Mettere mano ai capolavori di Sir Arthur Conan Doyle per portarli sullo schermo è sempre un grosso rischio. E quindi onore a chi decide di affrontarlo. Si aggiunga che il regista Guy Ritchie, in questa nuova ed ennesima trasfigurazione cinematografica dell’immortale detective dilettante di Baker Street, ci mette sufficiente coraggio e adeguata spregiudicatezza.
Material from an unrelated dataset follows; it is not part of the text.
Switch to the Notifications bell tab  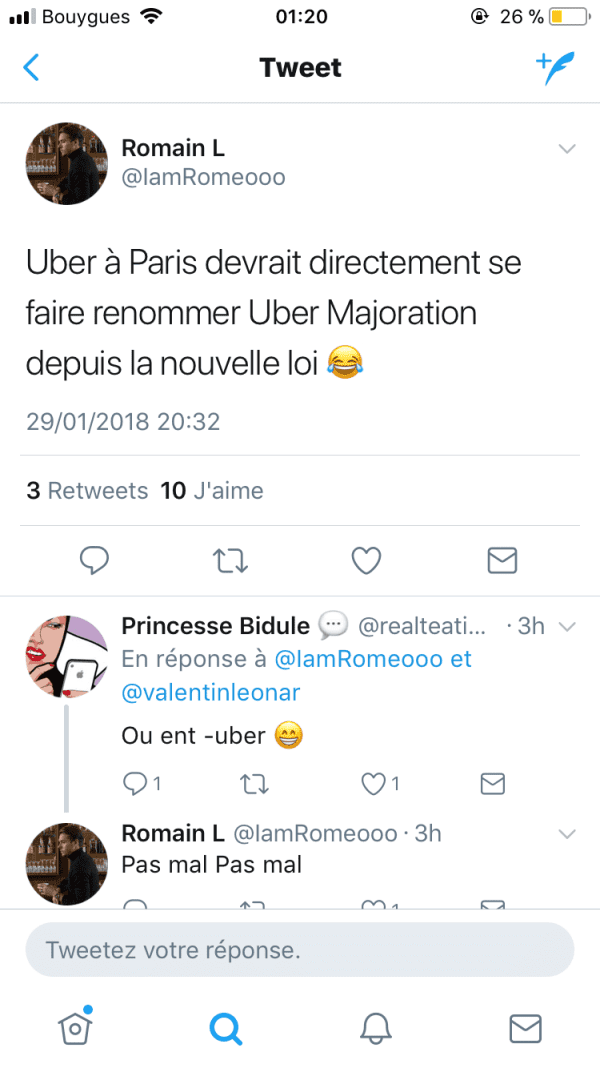tap(376, 1028)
Lo sforzo è encomiabile, tanto più che nel rendere più moderne e scoppiettanti le avventure investigative di Holmes e Watson si sforza comunque di non tradire mai completamente i canoni fissati dal grande scrittore inglese.

L’equilibro è difficile e precario, ma alla fine tutta l’operazione funziona.

Si tratta pur sempre di un baraccone Hollywodiano, superficiale e fracassone al punto giusto, ma di sicuro quel tanto superiore alla media da permettere allo spettatore di uscire dal cinema dopo due ore di spettacolo godibile.

Efficacissimi e ben affiatati Robert Downey jr. e Jude Law, rispettivamente Holmes e Watson, quest’ultimo elevato da semplice spalla al rango di interlocutore intellettualmente all’altezza del grande detective, intervento che permette alcuni duetti ironici e ben calibrati.

Per chi conosce bene il canone Holmesiano (vedi il sottoscritto) ma non è un rigido integralista (vedi sempre il sottoscritto), il copione più che inventare o trasgredire i precetti della pagina scritta ne esalta in modo a volte iperbolico alcuni aspetti comunque presenti (l’attitudine all’azione dei due protagonisti, la passione di Holmes per la boxe, la gelosia quasi omosessuale fra i due) e reinterpreta in modo più contemporaneo ma tutto sommato rispettoso alcuni personaggi autentici della saga (L’ispettore Lestrade, il professor Moriarty e soprattutto Irene Adler, l’unica donna che abbia in qualche modo affascinato il misogino Sherlock) nonché alcuni dei suoi temi più noti agli appassionati (il matrimonio di Watson, gli intrighi della massoneria deviata, gli intrecci fra crimine e ambienti politici inglesi).

Insomma uno spettacolo leggero ma altamente professionale, con attori in forma e pronti a rispondere al gioco, scenografie (gran parte computerizzate) adeguatamente gotiche e qualche buona idea di linguaggio in alcune scene d’azione.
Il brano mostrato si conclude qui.